Yanagi remained calm and pointed his blindfold, indicating to Akutagawa that he couldn’t see, “I’m sorry, are you referring to me?”

Akutagawa nodded vigorously, not that Yanagi could see it. “I know your face, you sat behind him at the tournament last year! He ate all of your sugar cane!” The excitable man’s light brown curls bounced with him. “I remember now, Yanagi Renji!”

They attracted every pair of eyes in the vicinity and awakened a few more.

Cocking his head slightly to the side, Yanagi said, “I’m sorry, but — ”

Akutagawa interrupted, going on his toes to pat Yanagi on the arm. “It’s okay. You’re pretty cool, one of the three monster generals of Rikkai and all, but not everyone can be a _genius_.”

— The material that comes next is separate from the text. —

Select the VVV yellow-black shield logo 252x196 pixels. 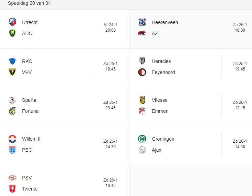(x=12, y=72)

The men around them drew their swords and circled them. Sakuno latched nervously onto Yanagi’s arm. The friendly guard didn’t look so friendly now. He said, “Well done, Lord Akutagawa. We will take the Rikkai spies into custody for further questioning.”

“We’re not spies!” Sakuno insisted, shaking like a leaf as the guards pushed them into the narrow opening in the wall. There was nothing to be done for it now. They had been caught.

 

—

 

Yanagi hated to spend even a single moment of his limited time trapped in a cell, but here he and Sakuno were, under the gates of Hyoutei and waiting for Akutagawa’s judgment. Despite Akutagawa’s fondness for Marui, none of the probabilities he calculated were in their favor.

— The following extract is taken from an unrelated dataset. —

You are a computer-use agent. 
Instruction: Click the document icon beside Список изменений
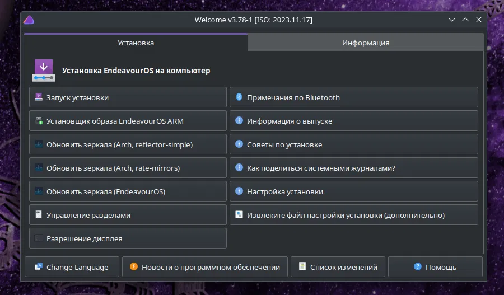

Their chances hadn’t disappeared entirely. Yanagi still had reason to hope.

Keys jangled with the sound of footfalls; a guard was coming down for them. “Yanagi-san, Sakuno-san. You will join Akutagawa for lunch.”

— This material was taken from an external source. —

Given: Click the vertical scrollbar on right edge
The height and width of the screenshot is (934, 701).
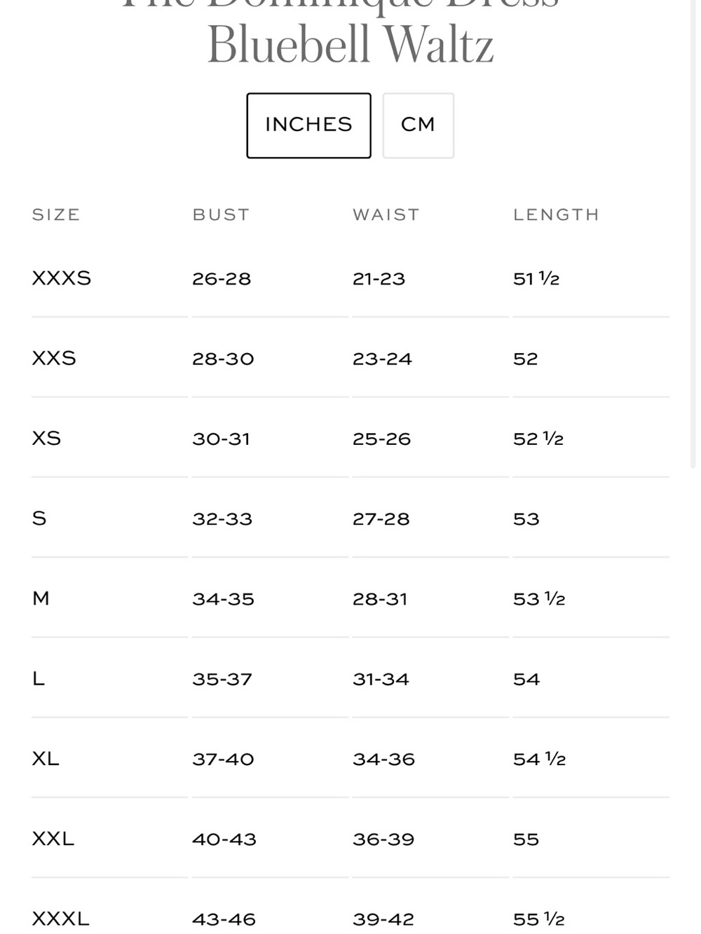Looking at the screenshot, I should point(693,234).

“For…lunch?” Sakuno said, incredulously.

“Very well,” Yanagi interrupted before he could answer. His knowledge of Akutagawa prepared him to expect some level of civility. But, his lethargy and mood swings aside, Akutagawa was a powerful leader in Hyoutei; courtesy was not leniency.

The guard, echoing the politeness of his lord, marched them up the stairs. They allowed Yanagi to lean on Sakuno and made no attempt to bind them. Perhaps they — quite rightly — felt there was nothing to fear physically from a crippled blind man and a young maiden. Their guide ushered them into the room and Sakuno helped Yanagi along into a chair. The food smelled delectable and if not for the armed soldiers behind each of them, the atmosphere might have passed for a cordial lunch.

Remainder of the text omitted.